Three top tips for tax year end


27 Feb Three top tips for tax year end

I love dealing with my taxes..said no one. Ever.

Even for those of us who are financial geeks, it’s very hard to get excited about the approach of a new tax year end.

But as an optimist, I try to find a silver lining in every dark cloud. It’s a great time to remind ourselves of some simple ideas that should hopefully make our tax affairs …err… less taxing!

Records, record records

The key to making your tax affairs as painless as possible, is to keep good records. This might appear to be stating the obvious, but the lack of adequate records is one of the most common causes of tax headaches.
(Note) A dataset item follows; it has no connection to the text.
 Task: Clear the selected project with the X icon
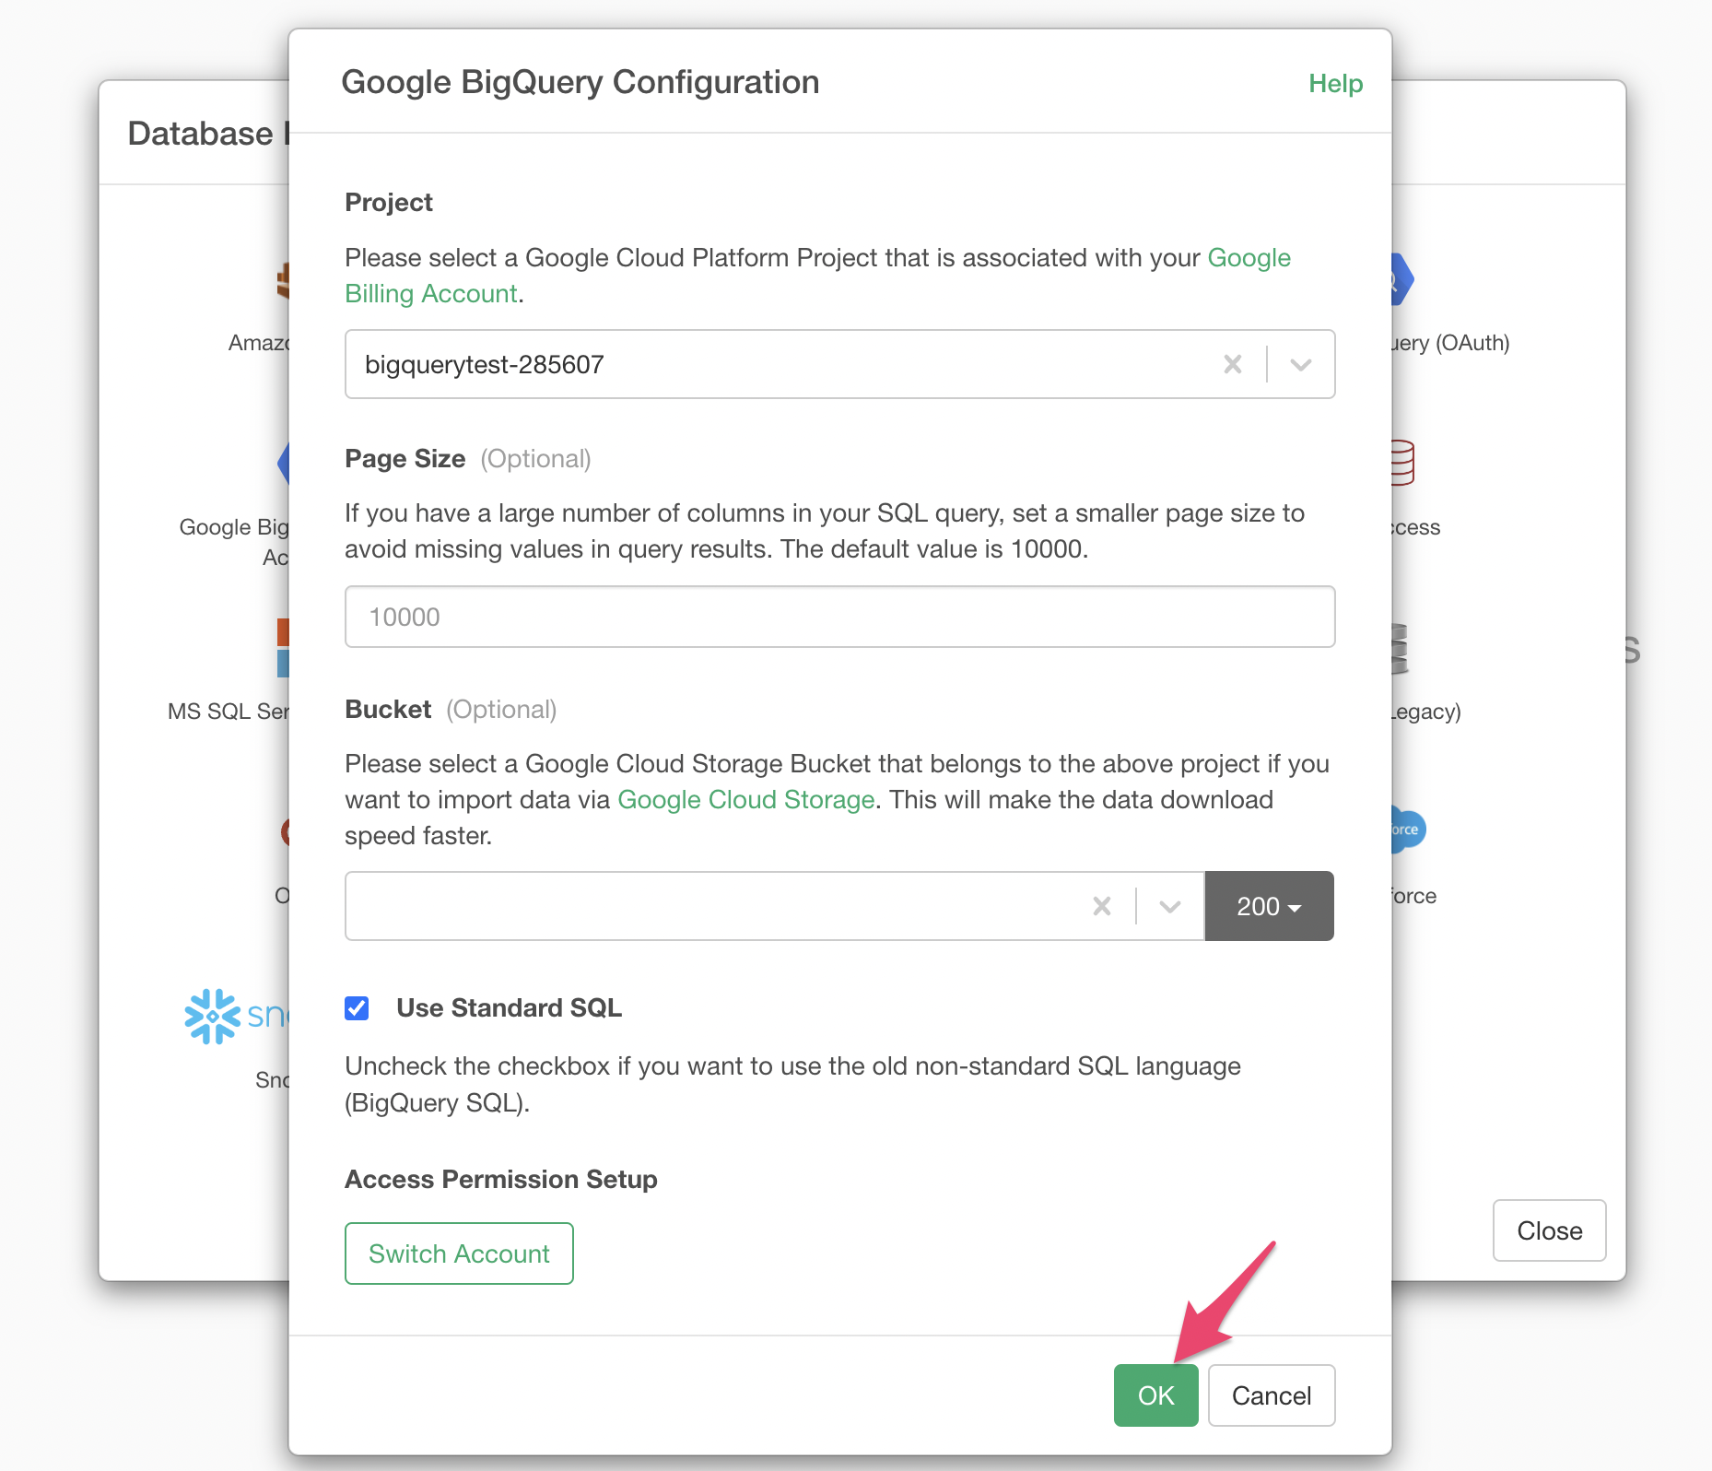click(x=1232, y=365)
Many people end up paying more tax than they need to, or worse, they get into trouble with the tax man because they’ve lost vital paperwork.

Time your withdrawals carefully

One of the benefits of being self-employed or an owner-director is the flexibility around when you draw income from your business.
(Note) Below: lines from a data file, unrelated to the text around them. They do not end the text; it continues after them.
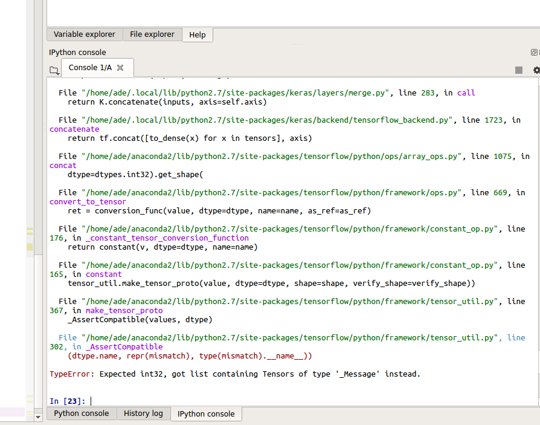Select the IPython console tab at the bottom
This screenshot has height=425, width=540.
(207, 414)

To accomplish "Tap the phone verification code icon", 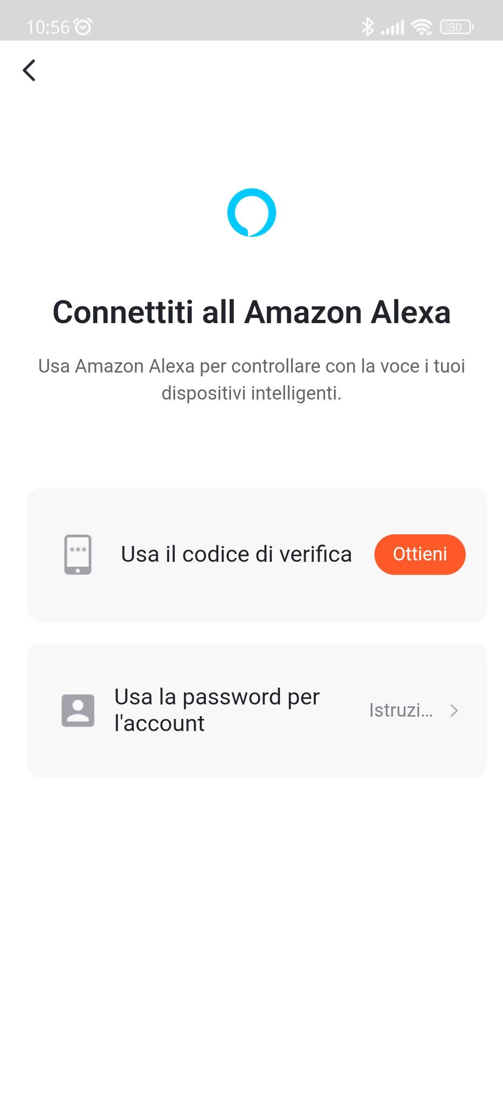I will pyautogui.click(x=78, y=554).
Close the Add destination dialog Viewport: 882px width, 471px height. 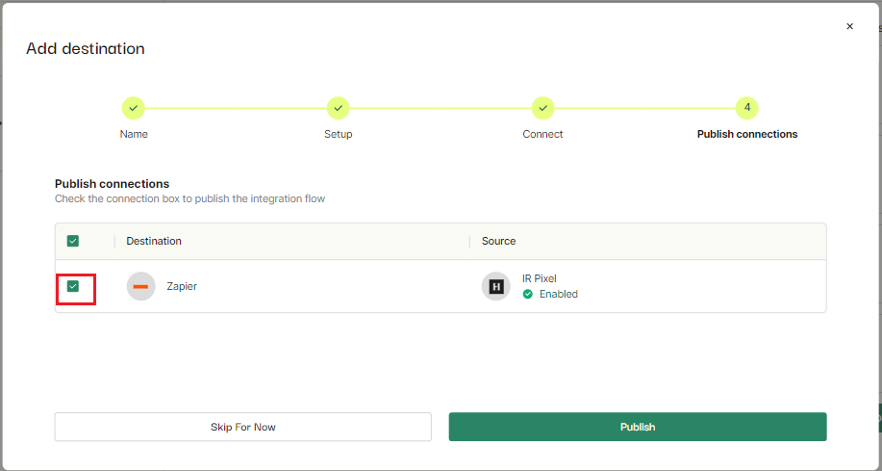(x=850, y=26)
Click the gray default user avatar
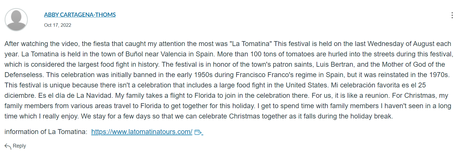The width and height of the screenshot is (465, 153). point(16,20)
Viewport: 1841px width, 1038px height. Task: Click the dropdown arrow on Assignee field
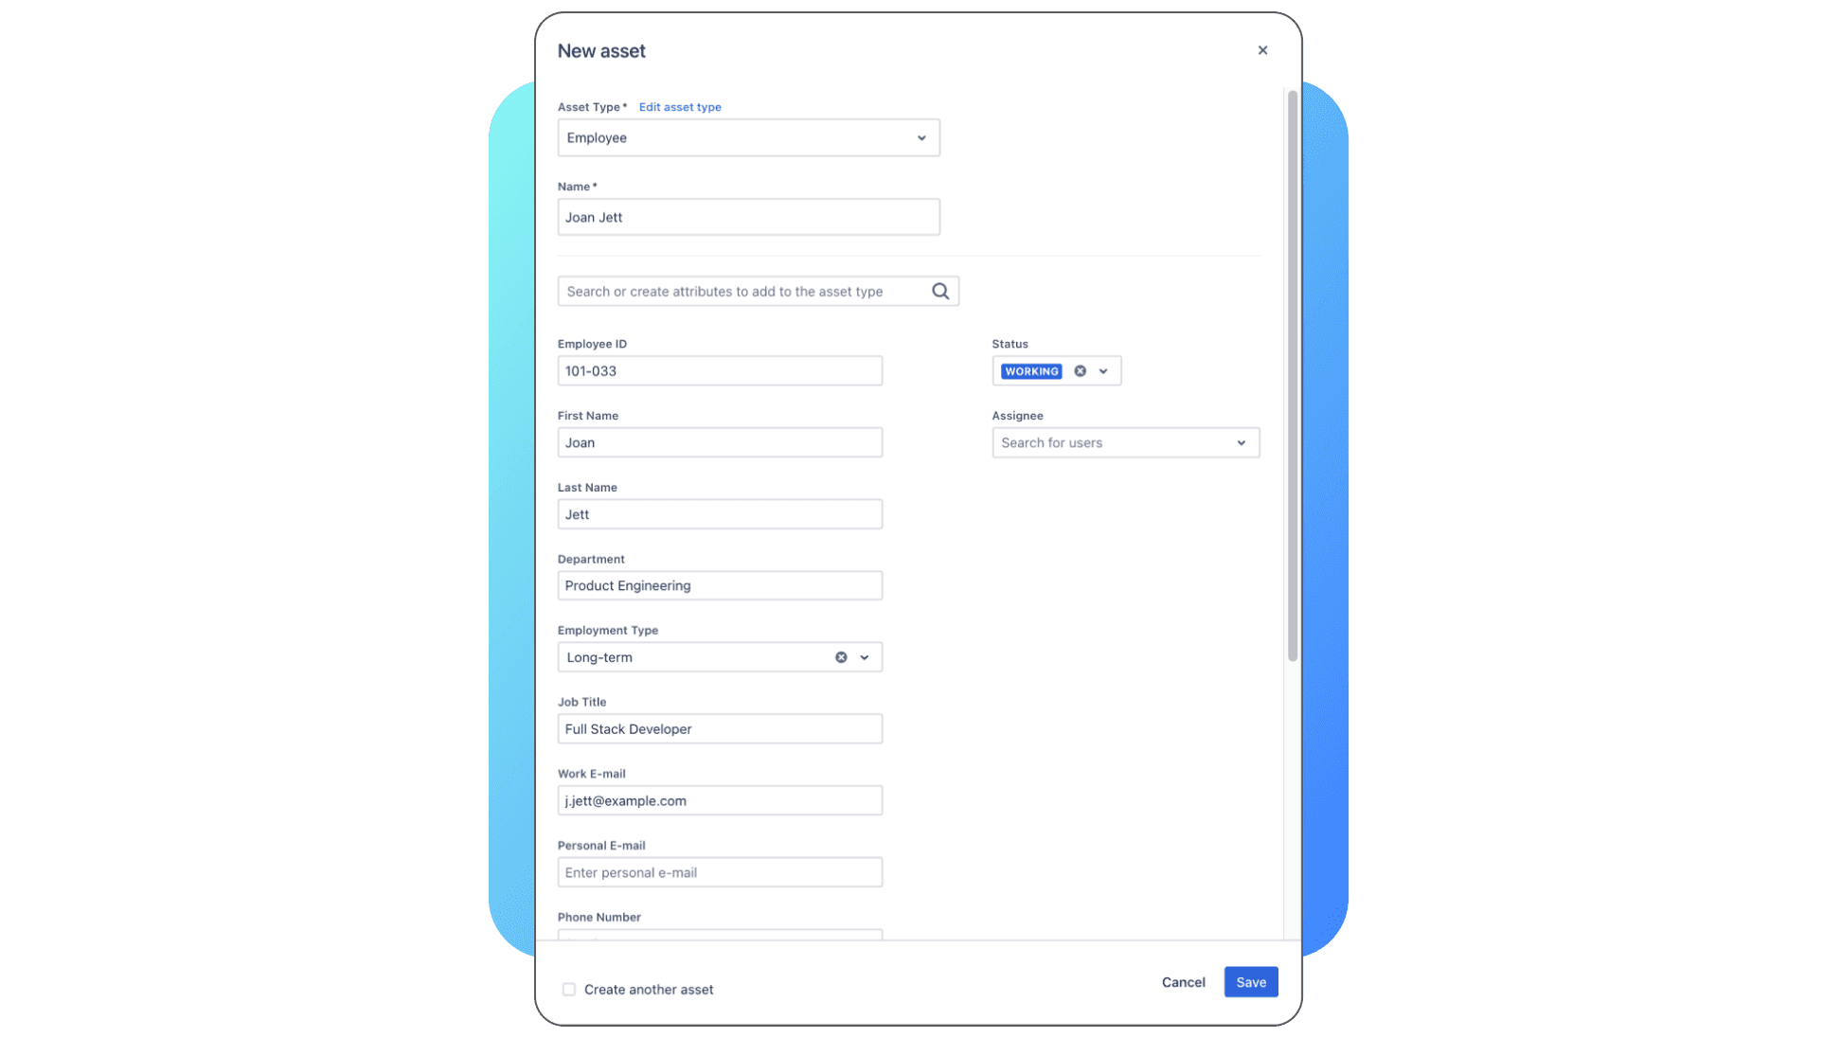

Because income is taxed in the year it’s received, you could potentially reduce or defer your tax liability by timing your withdrawals from the business. If you’re self-employed or do freelance work, you can consider delaying billing for work carried out towards the end of the tax year to ensure that the payment is received in the next tax year. Company directors may want to consider deferring their withdrawals from the business to the beginning of the next tax year, rather than at the end of the current one. Employees don’t often have the same flexibility to postpone wage and salary income, but you may be able to defer a year-end bonus into next year – as long as it’s standard practice in your company to pay year-end bonuses the following year.
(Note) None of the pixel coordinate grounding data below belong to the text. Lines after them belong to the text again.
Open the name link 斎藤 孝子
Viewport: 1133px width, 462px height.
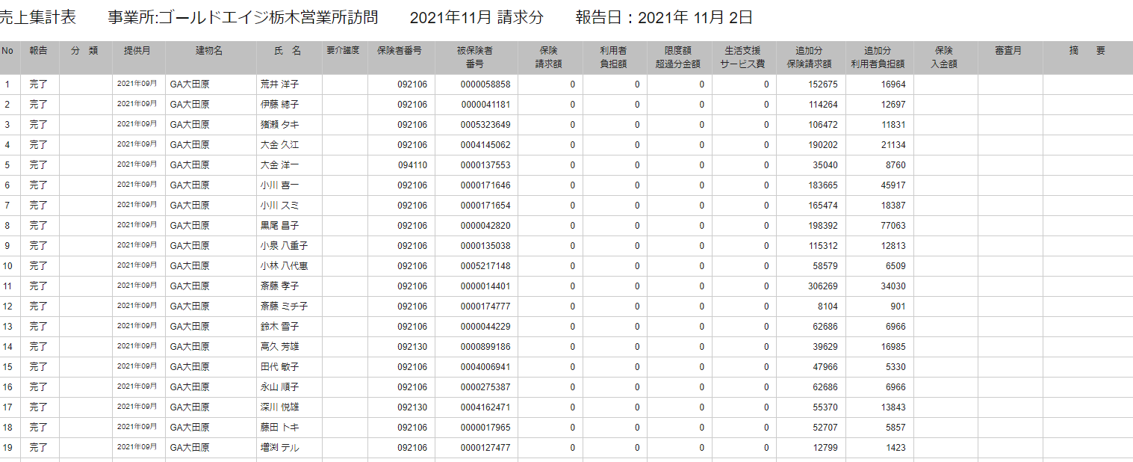pos(279,286)
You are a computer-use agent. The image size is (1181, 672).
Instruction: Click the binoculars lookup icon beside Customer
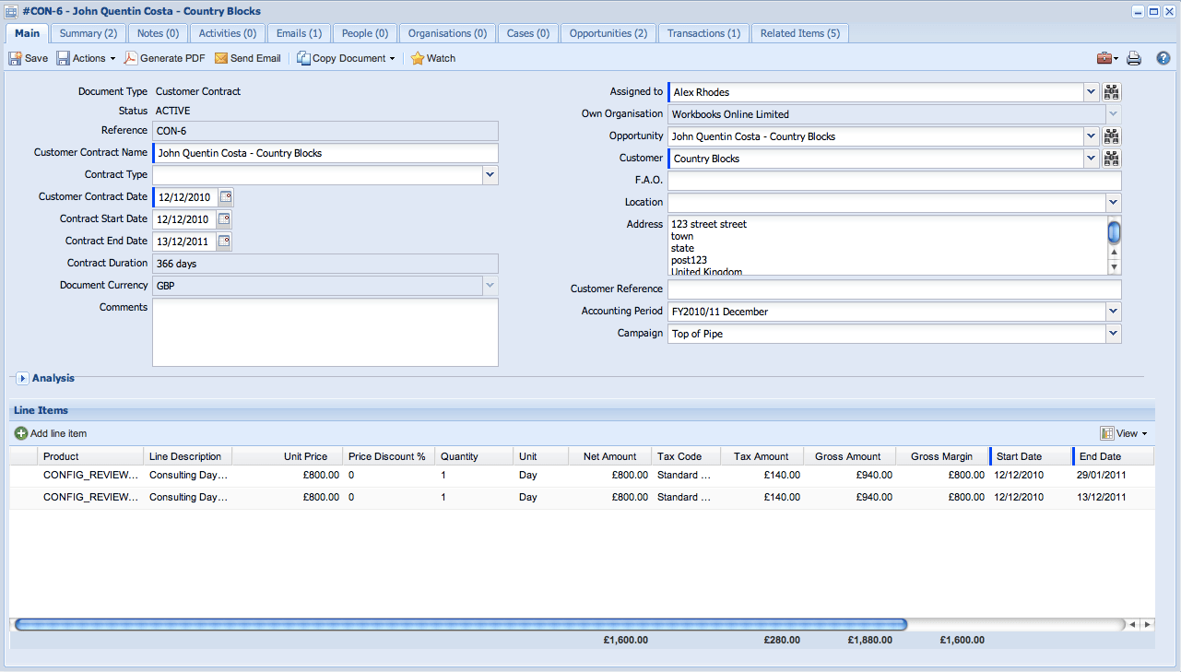tap(1110, 158)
However, there are always exceptions. Sometimes, it may make more sense to get paid or draw dividends in the current tax year to avoid being pushed into a higher marginal rate in the next tax year. We suggest you speak to an accountant about your own unique situation.

Use your allowances and exemptions!

Many annual tax allowances operate on a use-it-or-lose-it basis. This means that if you haven’t used the allowance by the 5th of April of this tax year, you can’t carry it forward to the next tax year.

  • CGT Exemption: capital gains of up to £11,300 per person on investments are exempt from tax in the tax year 2017/18. You can’t carry forward any unused allowance into a new tax year.
  • ISA Allowance: adults can put up to £20,000 in ISA for the tax year 2017/18. For children, you can put up to £4,128 per year into a Junior ISA (£4,260 in the 2018/19 tax year).
  • Annual Allowance: you can get tax relief at your usual rate of tax on pension contributions of up to £40,000, subject to your earnings. But a lower limit may apply if you’ve already started drawing a pension, or you have an income of over £150,000. So please speak to us about the details if this applies to you.
  • Inheritance Tax: you can give £3,000 worth of gifts each tax year without them being added to the value of your estate for Inheritance Tax purposes. You can also give as many gifts of up to £250 per person as you want during the tax year as long as you haven’t used another exemption on the same person.